Но барынька, вероятно, предчувствовала, что найдет мало сочувствия в Акиме, и потому, почти вслед за Иваном, сама вошла в горницу. Это была маленькая и худощавая старушка, державшаяся очень прямо, с мелкими чертами лица, с узенькими и разбегающимися глазками, с остреньким носом, таковым же подбородком и тонкими бледными губами. Одета она была в черный коленкоровый капот, довольно ветхий, но чистый; на плечах у нее был черный драдедамовый платок, а на голове белый чепчик, подвязанный у подбородка.
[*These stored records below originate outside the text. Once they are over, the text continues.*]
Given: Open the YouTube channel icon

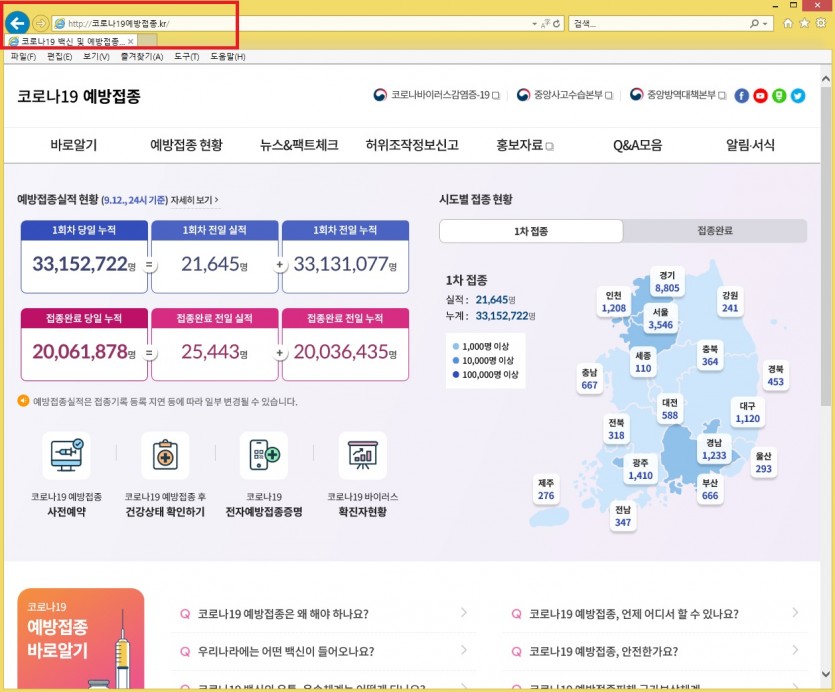Looking at the screenshot, I should click(760, 96).
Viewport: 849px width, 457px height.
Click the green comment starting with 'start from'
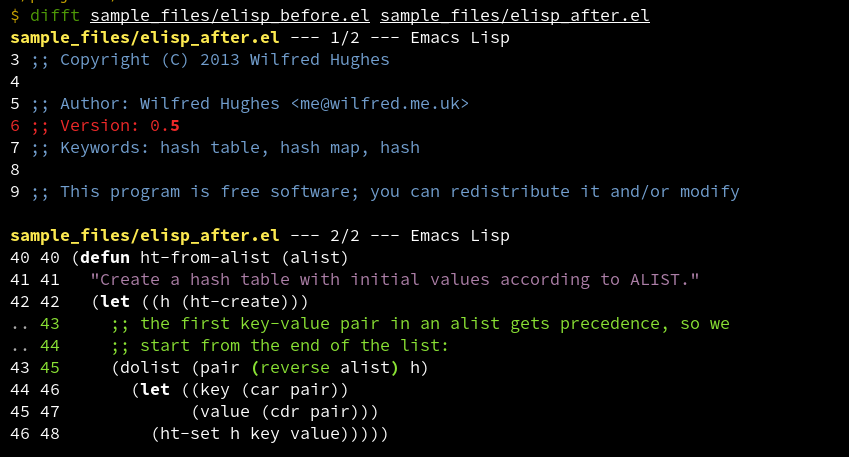[x=280, y=346]
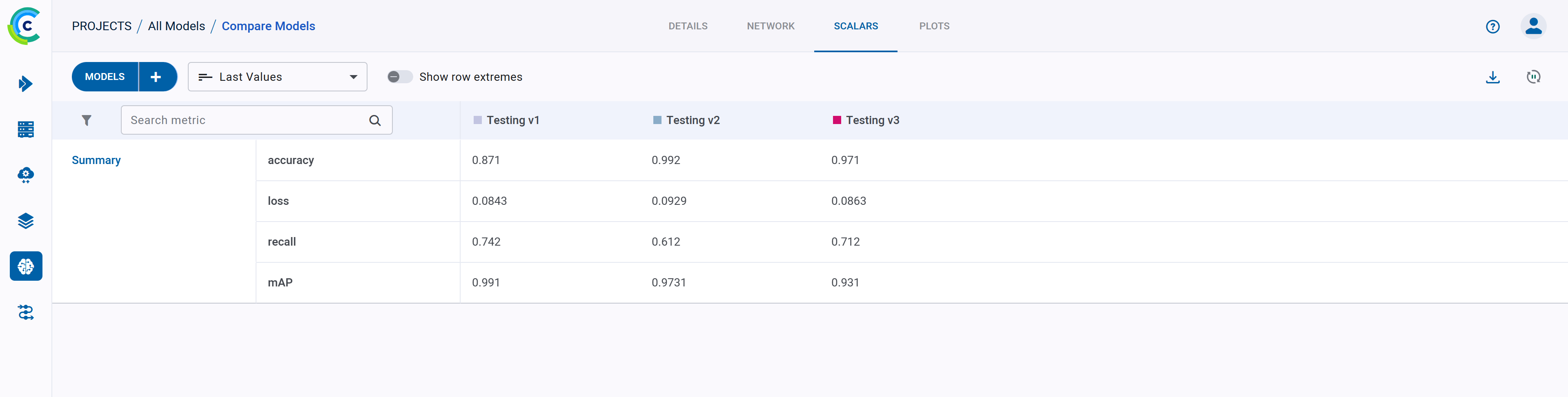Image resolution: width=1568 pixels, height=397 pixels.
Task: Click the auto-refresh pause icon
Action: coord(1533,77)
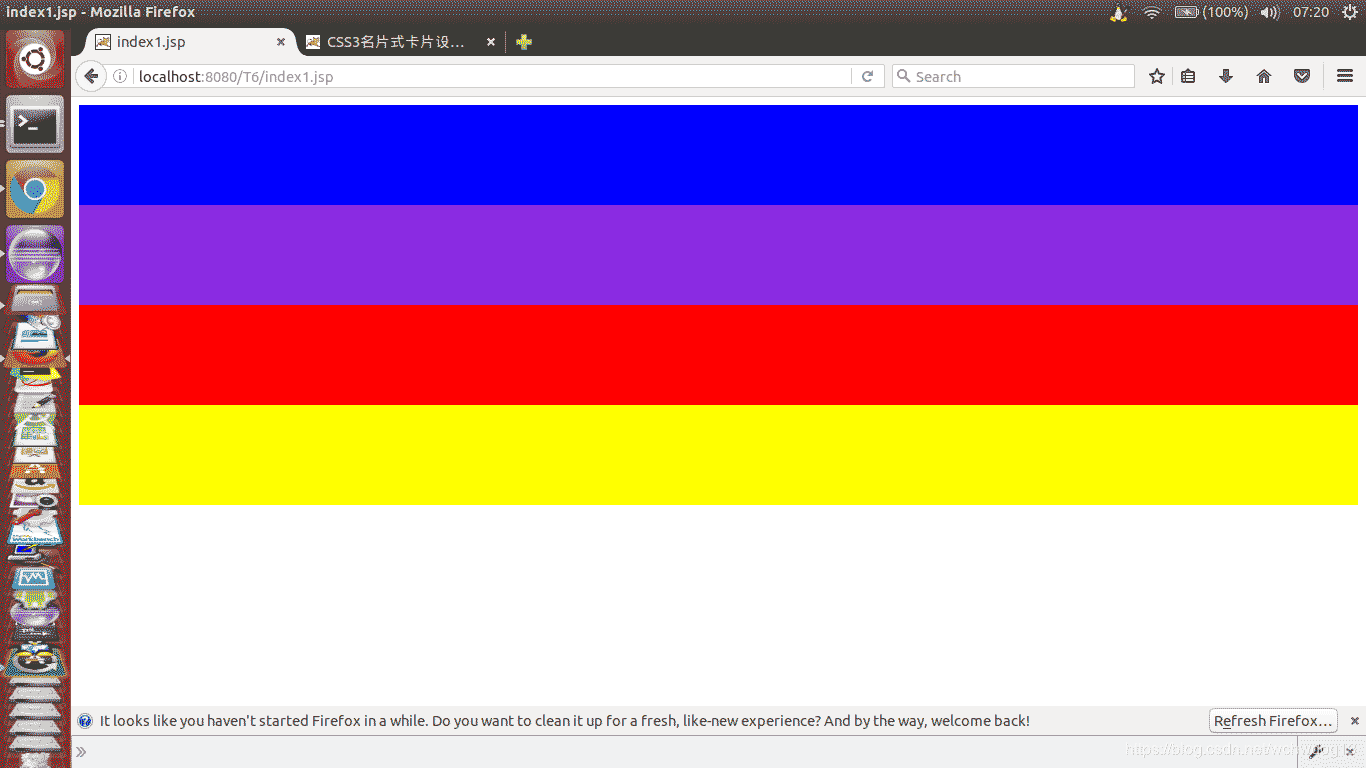Reload the current page

click(x=868, y=77)
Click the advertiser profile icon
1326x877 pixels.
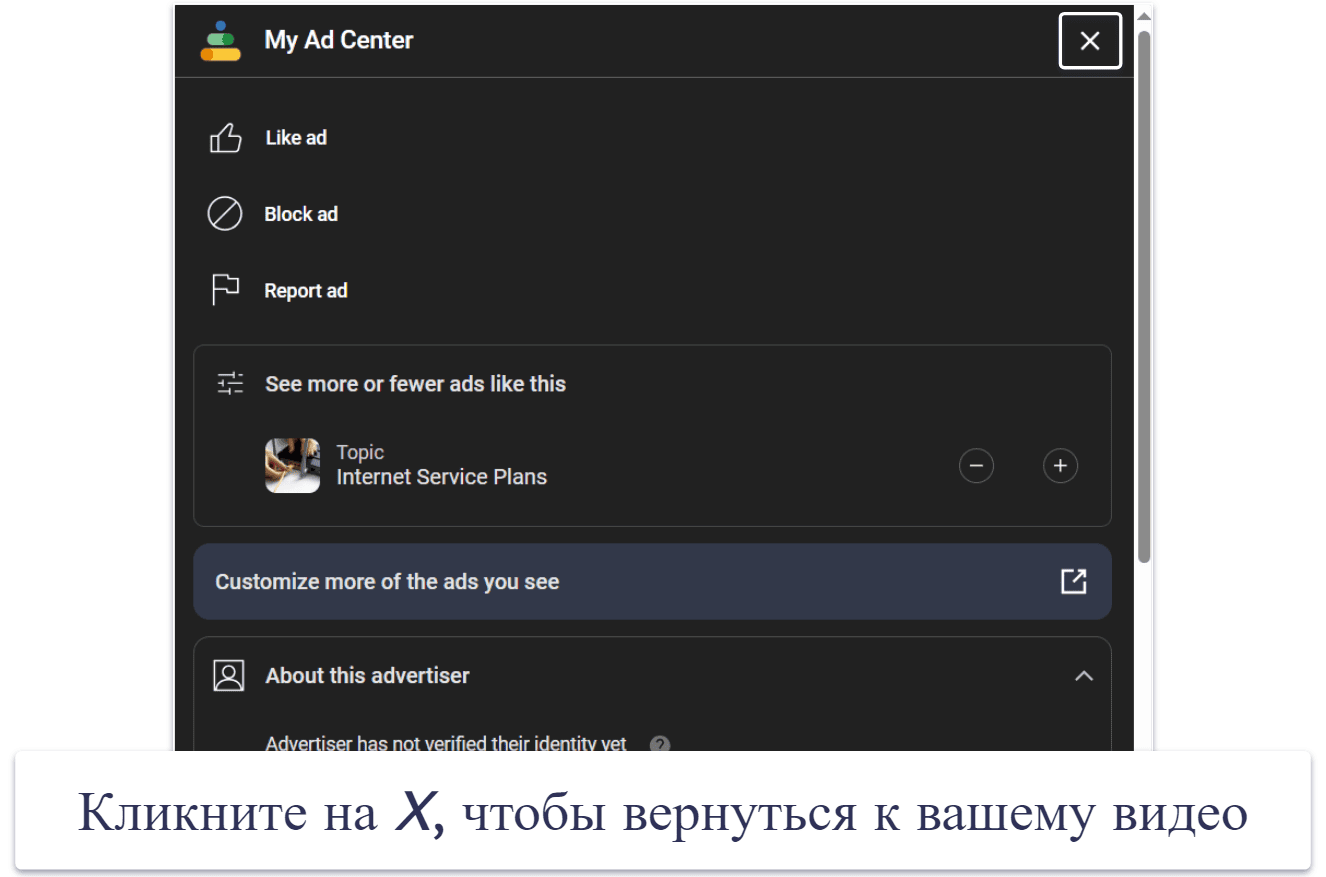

— Я, милостивый государь, здешняя дворянка, — сказала она мне мягким голосом, но не без чувства собственного достоинства, — коллежская секретарша Марья Петровна Музовкина, и хотя не настоящая вдова, но по грехам моим и по воле божией вдовею вот уж двадцать пятый год…
— Что же вам угодно, сударыня?.. да садитесь, пожалуйста.
— Мне, милостивый государь, чужого ничего не надобно, — продолжала она, садясь возле меня на лавке, — и хотя я неимущая, но, благодарение богу, дворянского своего происхождения забыть не в силах… Я имею счастие быть лично известною вашим папеньке-маменьке… конечно, перед ними я все равно, что червь пресмыкающий, даже меньше того, но как при всем том я добродетель во всяком месте, по дворянскому моему званию, уважать привыкла, то и родителей ваших не почитать не в силах…
— Ах, Марья Петровна! — прервал ее старик Аким, — уж ты бы лучше прямо, сударыня, у барчонка гривенничка попросила, нечем околесицу-то эту городить!
— Вот, милостивый государь, каким я, по неимуществу моему, грубостям подвержена, — сказала Музовкина, нисколько не конфузясь, — конечно, по-християнски я должна оставить это втуне, но не скрою от вас, что если бы не была я разлучена с другом моим Федором Гаврилычем, то он, без сомнения, защитил бы меня от напрасных обид…
— Ох, сударыня! ты, чай, киятры-то эти перед всяким проезжающим представляешь!